Messer has chosen a 12-fret-to-the-body neck joint, preferring the sound over the added playability of a 14-fret neck, which we might see later on some other instruments.
Click here to hear Michael Messer himself demo the the Blues resonator.
At the heart of the guitar is the large aluminium resonator cone (spun in China) under the 'colander' coverplate. The strings sit on a half rosewood/half maple saddle, which slots into a rosewood 'biscuit' directly in contact with the cone: a mechanical loudspeaker.
Each Messer guitar is fitted with Michael's own-name Newtone strings (0.013-0.056), although you also get a 0.015 for the top-string, as Michael uses himself.

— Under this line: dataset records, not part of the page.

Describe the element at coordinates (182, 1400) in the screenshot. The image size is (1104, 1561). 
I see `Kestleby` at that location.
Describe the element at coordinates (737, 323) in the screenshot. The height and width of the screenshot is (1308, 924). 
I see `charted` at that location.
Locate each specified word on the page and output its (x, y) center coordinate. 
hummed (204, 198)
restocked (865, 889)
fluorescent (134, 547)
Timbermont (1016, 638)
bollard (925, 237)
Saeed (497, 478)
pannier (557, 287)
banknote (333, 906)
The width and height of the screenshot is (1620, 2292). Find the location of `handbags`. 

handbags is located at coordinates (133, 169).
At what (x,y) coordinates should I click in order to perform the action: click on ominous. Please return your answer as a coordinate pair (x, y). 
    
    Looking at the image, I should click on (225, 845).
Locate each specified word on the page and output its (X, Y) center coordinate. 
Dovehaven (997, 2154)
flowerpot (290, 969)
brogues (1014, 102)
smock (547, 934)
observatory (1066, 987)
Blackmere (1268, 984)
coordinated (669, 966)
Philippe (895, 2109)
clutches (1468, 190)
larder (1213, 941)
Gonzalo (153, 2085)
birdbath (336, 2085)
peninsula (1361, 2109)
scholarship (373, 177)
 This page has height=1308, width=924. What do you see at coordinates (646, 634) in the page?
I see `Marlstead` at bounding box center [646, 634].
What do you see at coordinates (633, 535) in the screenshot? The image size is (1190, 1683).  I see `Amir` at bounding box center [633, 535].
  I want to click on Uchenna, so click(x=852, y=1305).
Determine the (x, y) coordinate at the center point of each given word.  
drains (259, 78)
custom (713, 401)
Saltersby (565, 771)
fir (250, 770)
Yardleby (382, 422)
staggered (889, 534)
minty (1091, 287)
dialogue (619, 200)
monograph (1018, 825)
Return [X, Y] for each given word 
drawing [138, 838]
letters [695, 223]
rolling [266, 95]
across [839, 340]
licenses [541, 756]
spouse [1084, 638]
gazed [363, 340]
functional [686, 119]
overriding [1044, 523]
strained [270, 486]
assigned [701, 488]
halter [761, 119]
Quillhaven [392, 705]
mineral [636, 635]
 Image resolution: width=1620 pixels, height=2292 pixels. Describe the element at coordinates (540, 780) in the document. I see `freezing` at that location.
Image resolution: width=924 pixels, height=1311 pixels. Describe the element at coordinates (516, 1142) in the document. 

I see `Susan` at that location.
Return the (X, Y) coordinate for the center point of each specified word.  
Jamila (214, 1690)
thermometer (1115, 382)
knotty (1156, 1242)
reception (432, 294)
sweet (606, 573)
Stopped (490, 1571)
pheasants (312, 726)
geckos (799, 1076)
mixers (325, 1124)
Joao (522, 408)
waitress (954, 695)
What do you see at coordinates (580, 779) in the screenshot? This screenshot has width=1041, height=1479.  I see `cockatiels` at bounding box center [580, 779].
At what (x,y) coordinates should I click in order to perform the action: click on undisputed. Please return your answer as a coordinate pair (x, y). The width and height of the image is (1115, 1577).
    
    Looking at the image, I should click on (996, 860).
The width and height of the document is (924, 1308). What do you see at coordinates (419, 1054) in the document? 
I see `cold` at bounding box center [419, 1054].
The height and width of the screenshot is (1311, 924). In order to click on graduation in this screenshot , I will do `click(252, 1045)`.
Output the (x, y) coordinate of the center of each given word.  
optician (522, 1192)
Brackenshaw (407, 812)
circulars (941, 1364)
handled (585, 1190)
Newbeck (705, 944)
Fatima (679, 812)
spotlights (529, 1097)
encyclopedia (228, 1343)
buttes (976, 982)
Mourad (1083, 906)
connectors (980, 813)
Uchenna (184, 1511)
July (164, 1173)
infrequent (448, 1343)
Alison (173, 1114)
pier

Even from the first strum you hear what caught Messer's original interest. So many low-end resonators sound tinny and metallic, but not this one. It's a beautiful and really full-bodied, growling, reverb-y tone combining almost banjo-like plunk with the sonority of a metal bell. Unique and highly evocative, for such an affordable guitar, the Blues nails it well.
The tuners aren't the most precise we've encountered, which comes into play if you're changing tunings, and the fret ends are a little sharp – less of a problem for slide players – but the bone nut is well cut and standard set-up is relatively high (3mm bass/2.5mm treble at the 12th fret) and tough.
If you're used to this style, however, you'll find that it is spot on; Messer prefers a slightly higher set-up, but then he is a real bluesman!
The best resonator you can buy for under £500? Definitely. Messer's vast experience oozes from this guitar, turning what could be an also-ran into something that, for the most part, looks, feels and sounds like an old National.
There are numerous lower-end resonators out there but none we've encountered that sound this good. A 'guitar shaped object' this is not. Instead it's a serious blues guitar that – as we enter another depression-era – is very well timed. Oh, lordy!